Throughout my 25-year career, I've constantly found it frustrating that the cycles of change driven by the larger information technology turn so much faster than have been adapted into the products of the library automation industry and adopted by libraries. Libraries continually struggle to catch up with the rest of the world when it comes to technology advancements.
I’'m especially concerned about the ways that libraries deliver their content and services on the Web. As I work to maintain my lib-web-cats directory of libraries, I regularly see the websites of thousands of libraries. Only a small minority seem based on fairly up-to-date technologies and perform on a par with the popular destinations that might be encountered on the broader Web. The vast majority of library websites——unfortunately——cast the shadow of an earlier period of the Web with more awkward interfaces and disconnected silos of content and functionality. I observe, for example, that despite the fact that new-generation discovery products have been available for several years, most libraries continue to rely on online catalogue modules of their LMS whose interfaces may not have been updated since it was originally implemented. Just last week I came across a library that continued to present a telnet-based online catalogue as its primary search option.

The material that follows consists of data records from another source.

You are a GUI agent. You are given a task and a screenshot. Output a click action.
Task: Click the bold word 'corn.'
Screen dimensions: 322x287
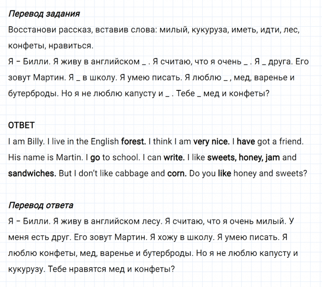[x=177, y=173]
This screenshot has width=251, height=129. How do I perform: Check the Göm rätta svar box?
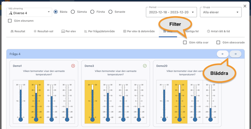tap(185, 43)
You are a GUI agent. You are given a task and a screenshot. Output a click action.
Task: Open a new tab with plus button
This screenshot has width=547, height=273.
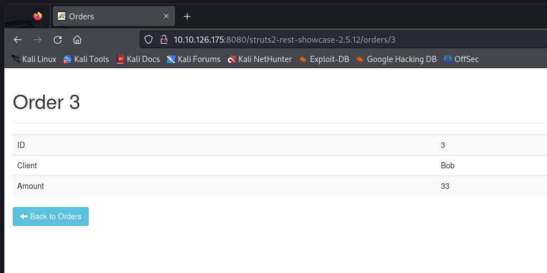click(187, 17)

While it's rare to see examples of 20-year-old technology, it's common to see libraries offering catalogues based on products mostly unchanged for the last decade. While I don’’t really expect libraries to lead the forefront of innovation, it would be great if our community could work toward strategies for staying reasonably up-to-date in its technologies.
In my view, both the organisations that create technology products for libraries and libraries themselves share the blame for this problem. It will take a concerted effort from both sides to create a business environment where library users benefit from new technologies earlier in the trend cycles.
Library vendors tend to take a conservative course in their development strategies. They need to be quite sure that any given trend will endure and that it offers true benefits before making large investments needed to build products around it. It’’s more of a risk to create products earlier in the trend cycle. Given that the organizations that produce software and services for libraries fall several notches below those in the broader e-commerce sector in terms of research and development capacity, library-specific products often arrive when a trend has become old news.
Though the time-to-market for new library products may be sluggish, the time in which new technology products find use in libraries approaches glacial. A small number of libraries may engage as development partners or early adopters; most take a ‘‘wait-and-see’’ approach, expecting to avoid some of the uncertainties involved with new technologies.
Budget and procurement issues constrain adoption of new products and technologies more than any other factor. Libraries simply lack the funds to acquire everything that comes along. Once a library decides it's interested in a given product or service, the timeframe for gaining administrative or budget approval and the subsequent formalities of procurement can be lengthy.
Many new technology trends have come into play recently, including new approaches to resource discovery, mobile computing, RFID, and Linked Data as well as new conceptual models such as RDA and FRBR. Although all of these have been brewing for quite a while, none have achieved broad adoption in the library arena. Each of these topics attracts lots of conversation, but we’’re pretty far from the point of anything approaching universal adoption.
Is there anything that can be done to move technology from emergence of trends into the trenches of library use more quickly? The realities of the forces that constrain the movement of technology seem unlikely to change in the short term——especially at a time when libraries face intense financial challenges. Yet I do think that there are some practical steps that can help.
- Engage in a more experimental approach to technology. We need to resist the tendency to avoid implementation until any given product or technology achieves maturity or perfection. In most cases, even early versions of new products can deliver benefits of the obsolete (but familiar) tools that we hold on to so tenaciously.
- Keep a watchful eye on developments outside the library sector, building awareness of technology trends likely to impact library users and offer new efficiencies or opportunities.
- Create deeper partnerships with companies and other organizations that develop library products. Libraries might work harder to actively market their ideas to vendors rather than wait for vendors to market their products to them. We often focus too much on creating lists of enhancements of detailed functionality for existing products; let’’s not forget to have higher level conversations that advance the state-of-the-art technologies that support our strategic needs.
- Seek more lightweight procurement processes. While libraries must adhere to all applicable legal requirements, we need to make meaningful selections of technology in ways that allow libraries to more rapidly replace obsolete products.
- Develop budget models that adequately support technology costs. Libraries need to have realistic expectations of the resources that need to be allocated to technology as part of the strategic infrastructure to support their operations. The traditional licensing and maintenance structures make it expensive to use current versions of products and cheap to use outdated hardware and software. Suppliers need to offer pricing models with incentives for staying current and penalties for obsolescence. Software-as-a-service subscription pricing and open source licensing work toward this approach to a certain extent, but we also need more progressive pricing structures for locally-installed technology components.
None of these actions are especially revolutionary and there are probably many other obvious strategies that I've missed. I hope that that the community, vendors and libraries alike can work together to find sustainable ways to push through technology cycles more quickly.